### ACTIVITY
Your answer should repeat every line of the records below in which the word "screenshot" appears.

### SUPPLIED MATERIAL
※ ※ ※

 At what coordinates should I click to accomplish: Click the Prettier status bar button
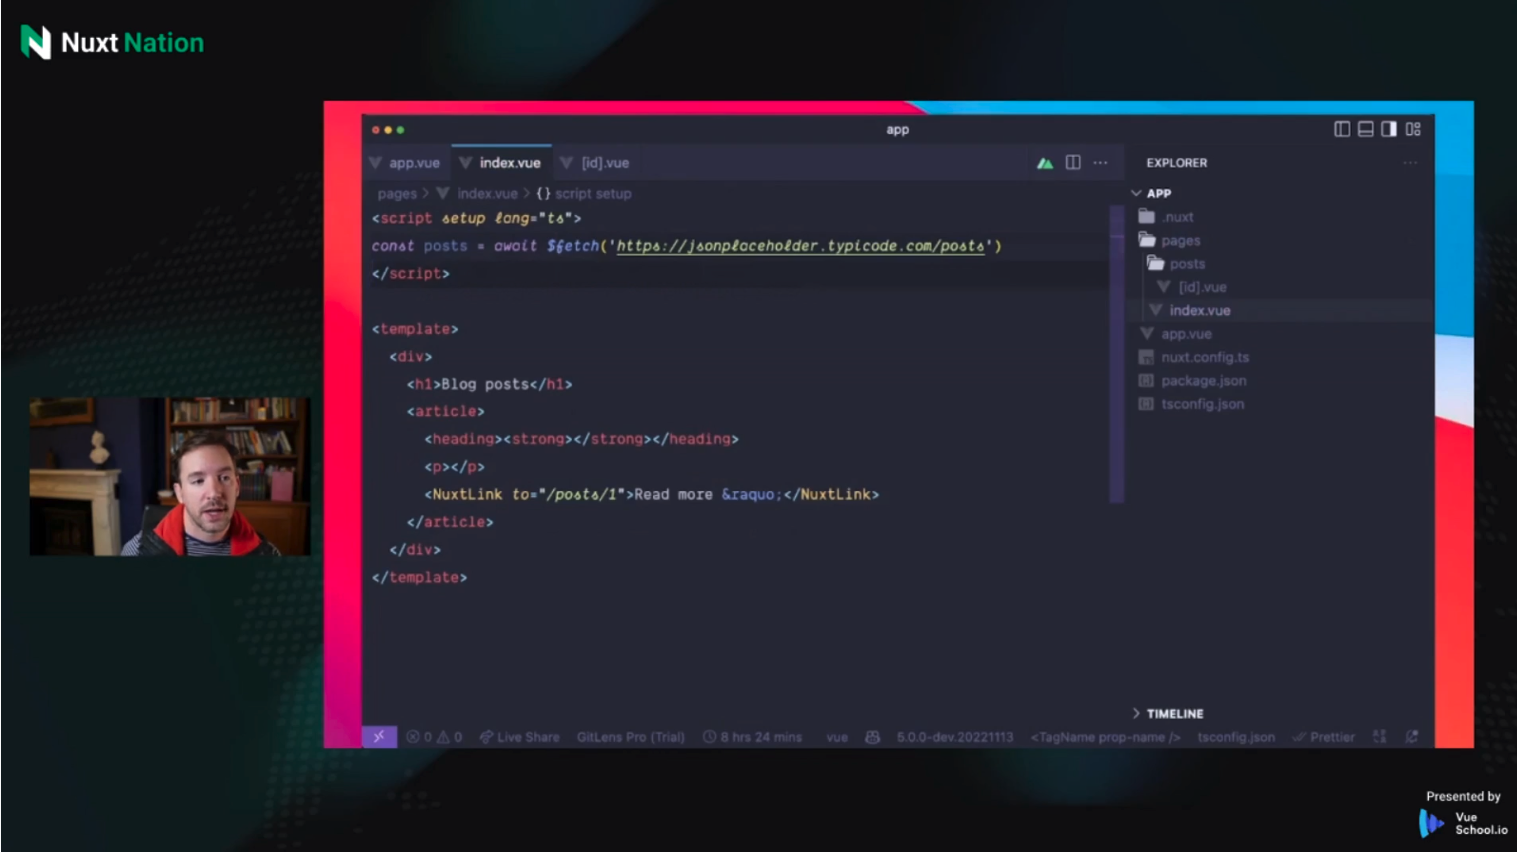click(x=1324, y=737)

※ ※ ※

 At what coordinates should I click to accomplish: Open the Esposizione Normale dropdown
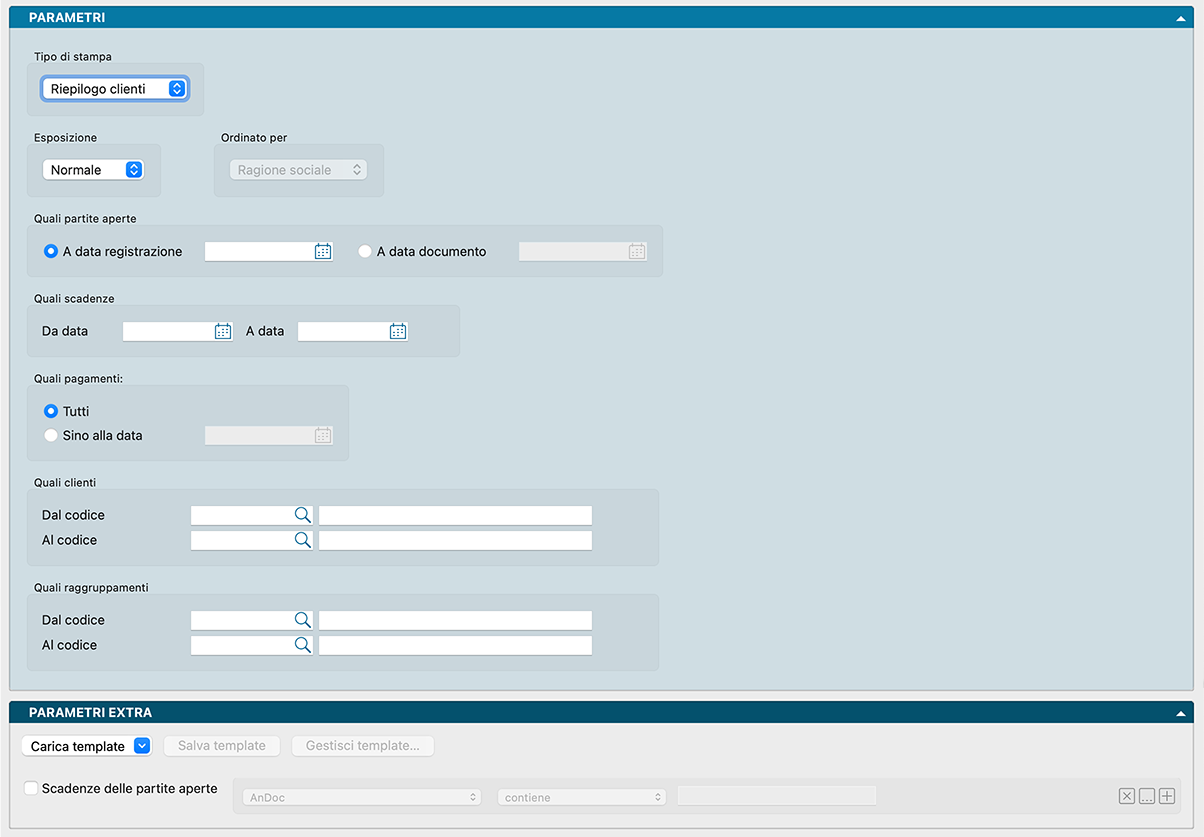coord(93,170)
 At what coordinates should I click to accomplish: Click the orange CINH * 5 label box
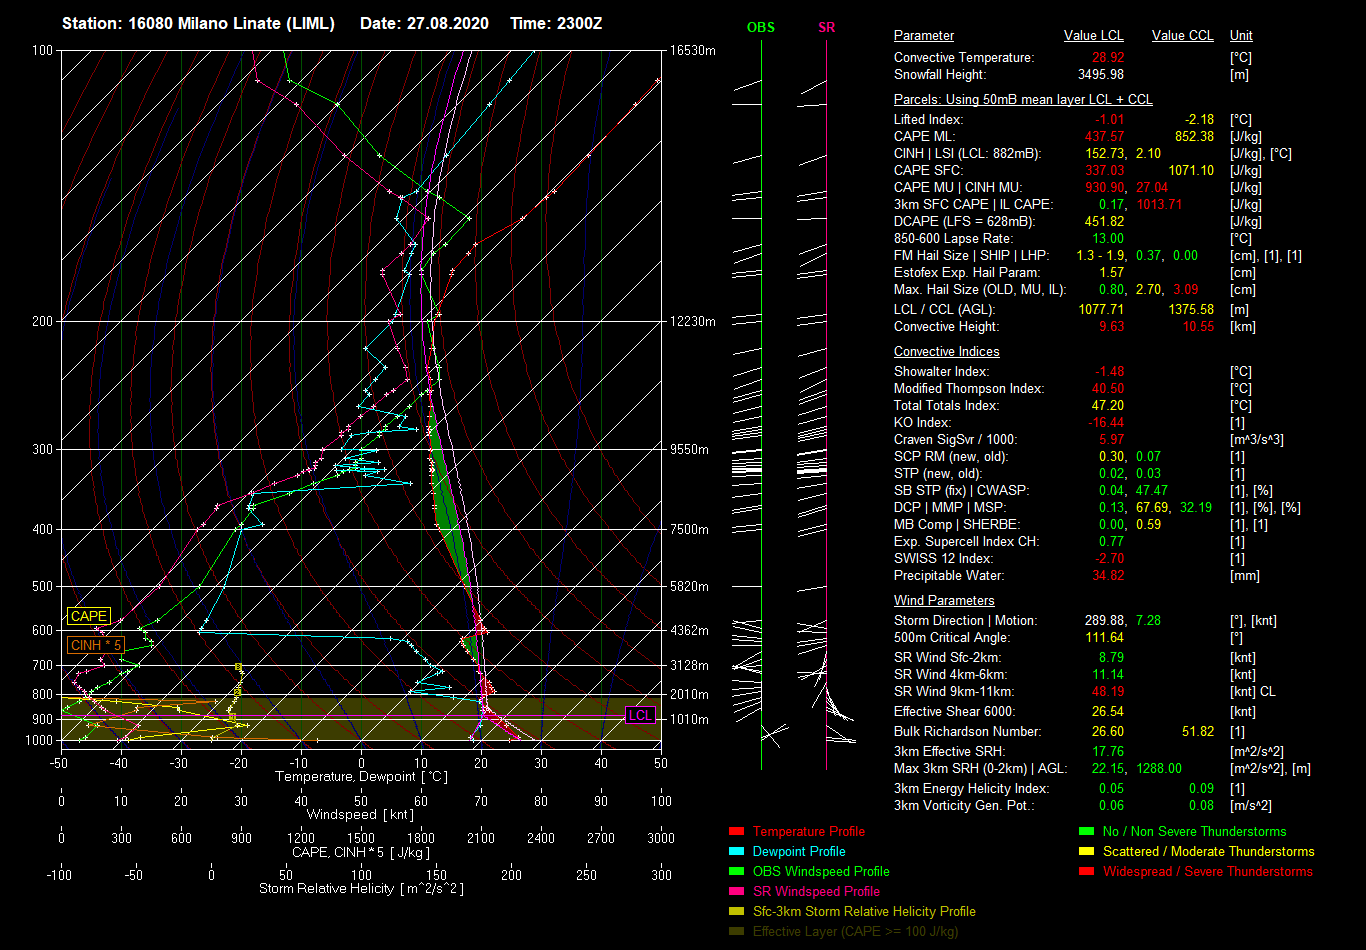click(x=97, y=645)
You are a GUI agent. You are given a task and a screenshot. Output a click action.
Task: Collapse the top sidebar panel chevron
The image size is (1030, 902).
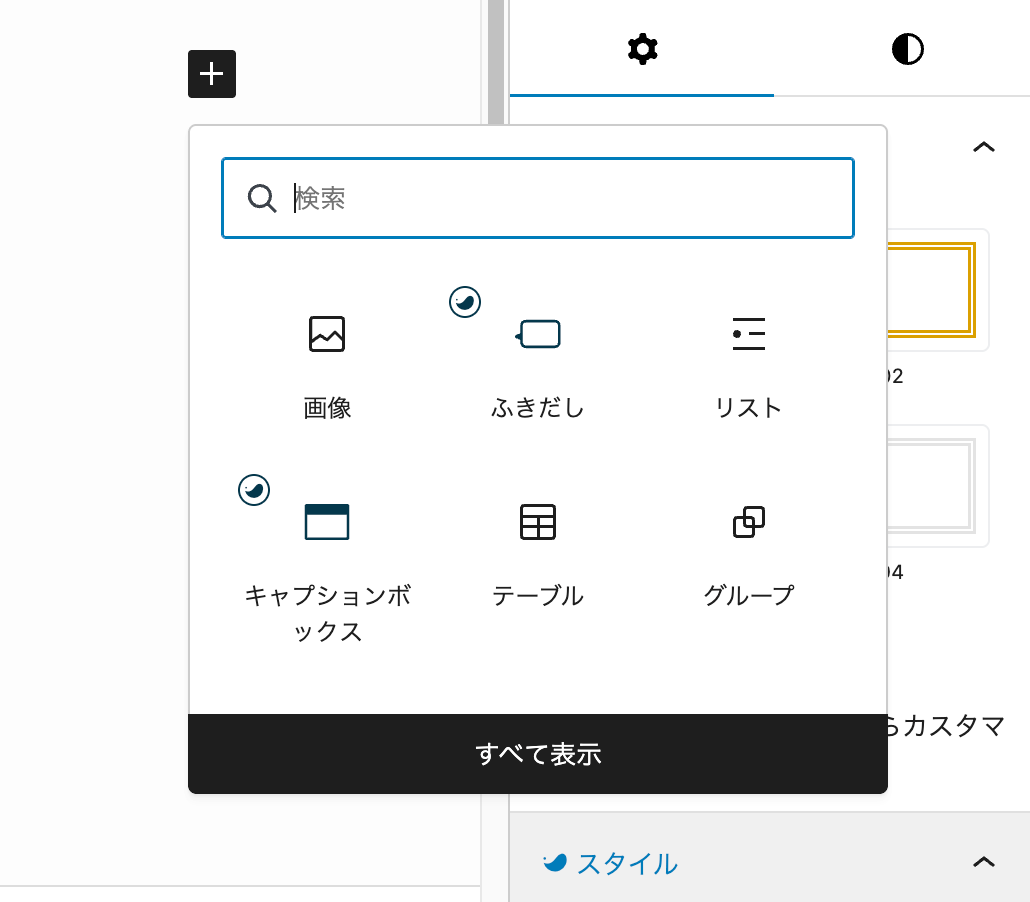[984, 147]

※ ※ ※

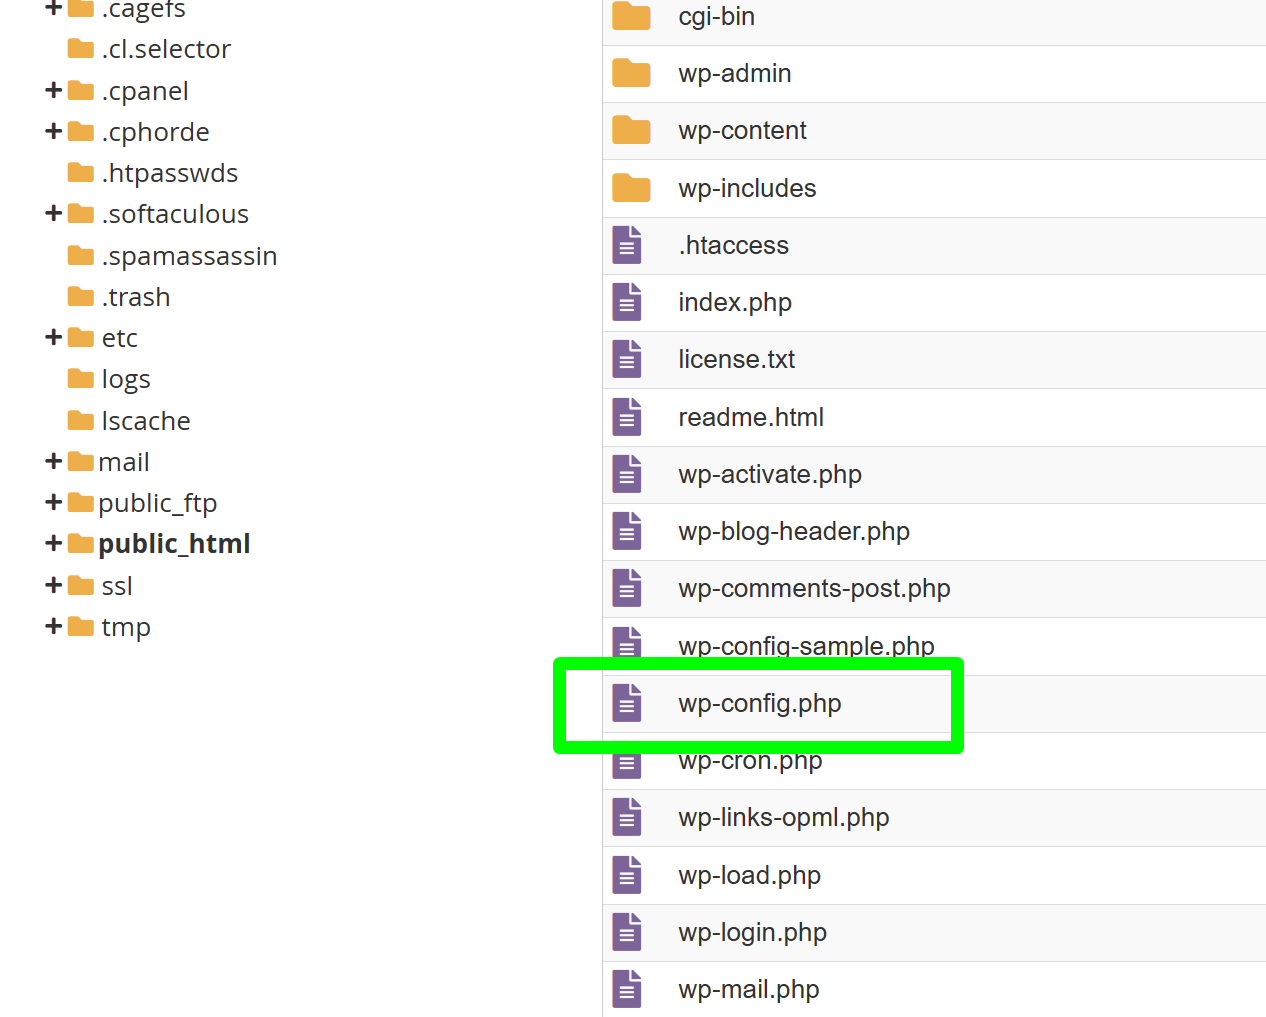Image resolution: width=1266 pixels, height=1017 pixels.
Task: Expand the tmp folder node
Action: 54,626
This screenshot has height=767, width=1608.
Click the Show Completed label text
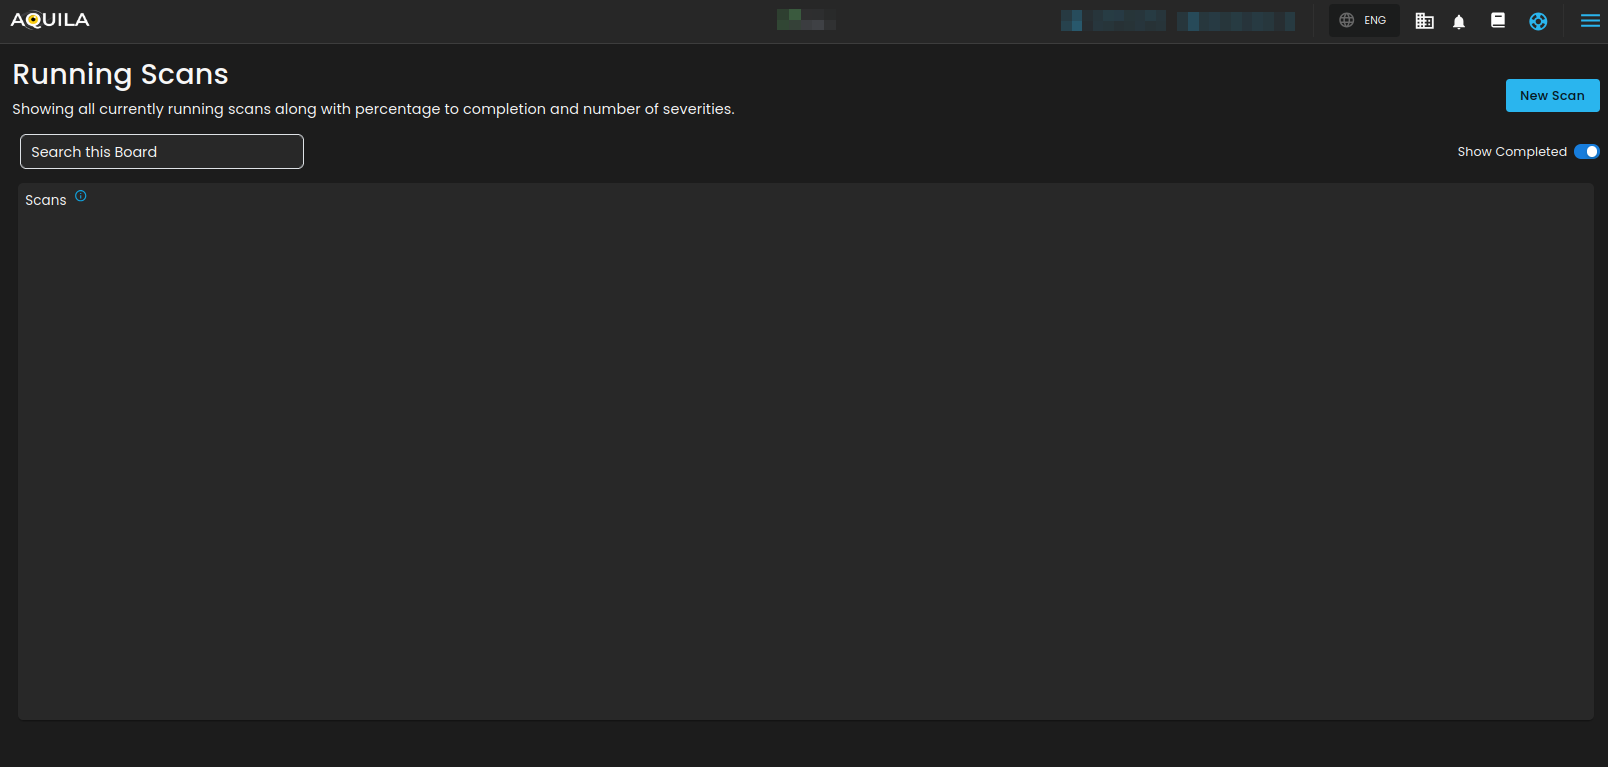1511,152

※ ※ ※

### ANSWER SECTION
You are a GUI agent. You are given a task and a screenshot. Output a click action.
This screenshot has height=767, width=1608.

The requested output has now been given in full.